Wednesday, June 21, 2006

Reinhold Niebuhr


Reinhold Niebuhr, theologian and co-founder of both the United Church of Christ (created from mergers of the Evangelical Synod, the Reformed Church and the Congregational Church in 1934) and of the Americans for Democratic Action (1947), was born on this day in 1892 in Wright City, Missouri.

Niebuhr spent his career drawing the Bible together with Western political philosophy, and his writings took aim not only at the complacency of orthodox Christianity, but also at the self-righteous secular relativity of liberal Christianity, as well as the deification of the "proletariat" by the Marxists. Recognizing the inability of human beings to transcend ego and selfishness -- admitting, unlike liberal Christians, that man is basically flawed, though capable of responding to divine grace -- Niebuhr asserts that therefore it is heresy for any church is to identify itself completely with God and to declare that opposition to its way is opposition to God's way. While Christians should never sit quietly by while evil becomes manifest, according to Niebuhr, realistically Christians are limited to trying to mitigate the influence of selfishness through contrition and the spirit of love, while recognizing that the ultimate cure for what is evil in our world can be none other than genuine, voluntary conversion and placing one's trust in God.

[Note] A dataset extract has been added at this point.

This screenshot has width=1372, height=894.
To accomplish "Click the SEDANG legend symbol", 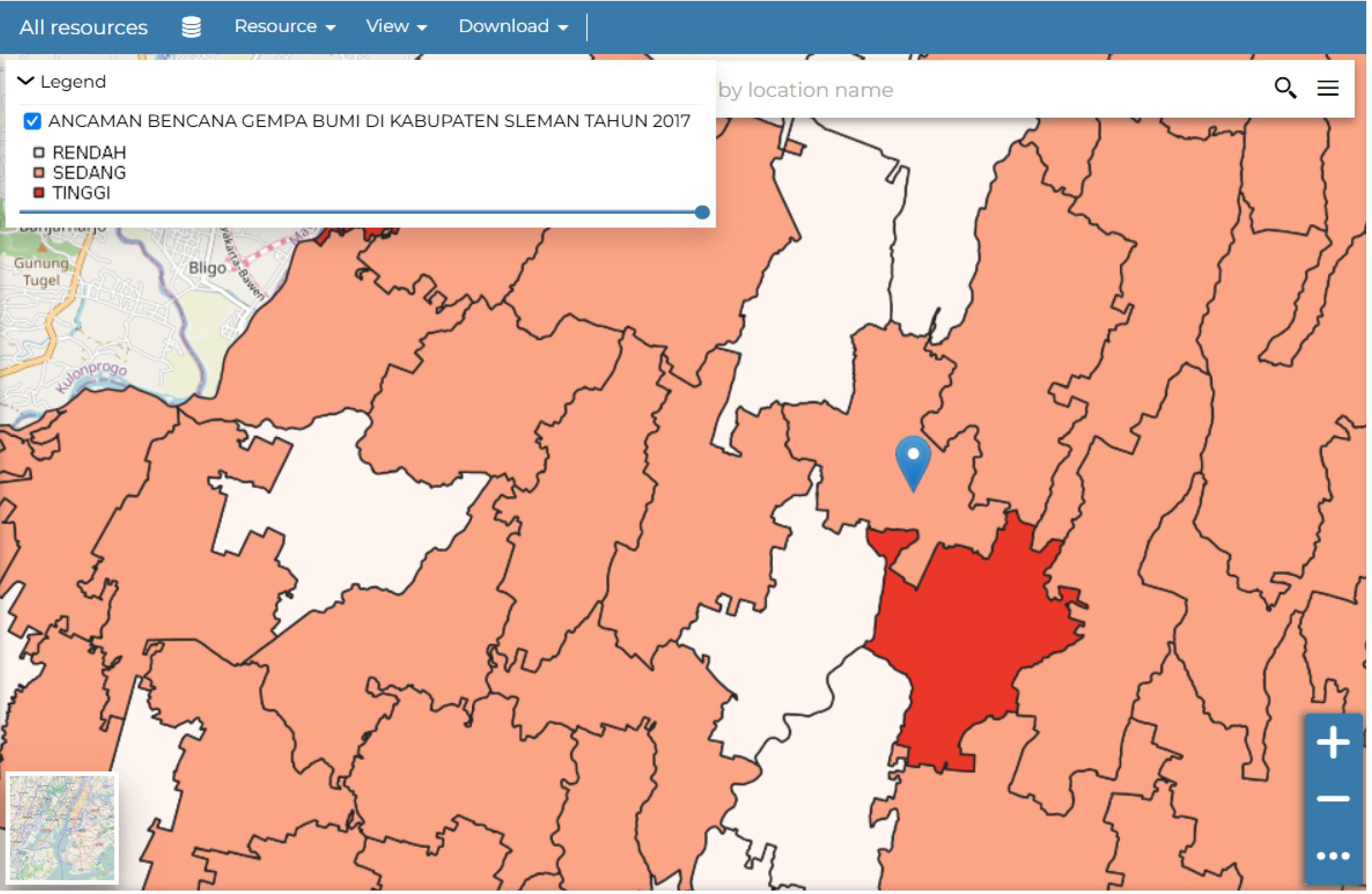I will coord(39,173).
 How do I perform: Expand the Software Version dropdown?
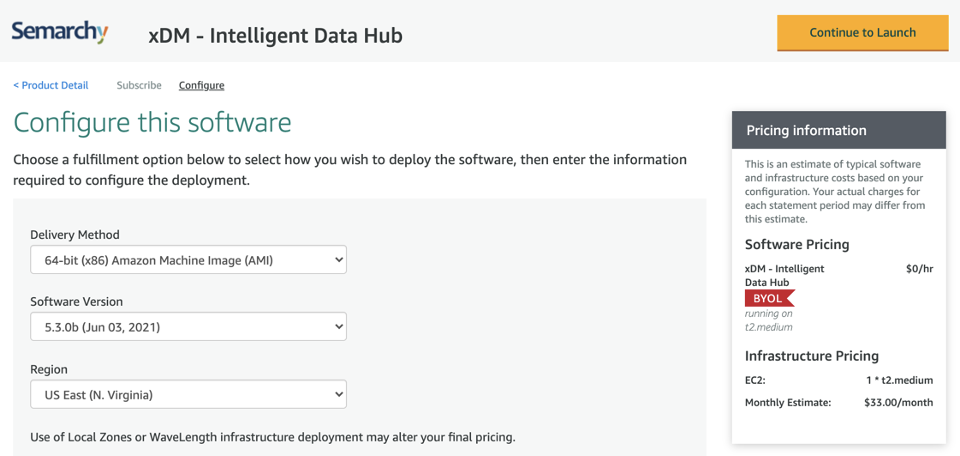pyautogui.click(x=189, y=327)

During the course of his career -- first as a pastor at the Bethel Evangelical Church in Detroit (1915-28), as a Socialist candidate for office (he was a supporter of the Socialist campaigns of Norman Thomas until World War II), and as a professor of theology at the Union Theological Seminary (1928-60), he turned his observations upon such social problems as racial conflict, economic injustice, industrial exploitation (becoming a harsh critic of Ford Motors' labor policies, for example) and the morality of nuclear warfare. He died on June 1, 1971 in Stockbridge, Massachusetts.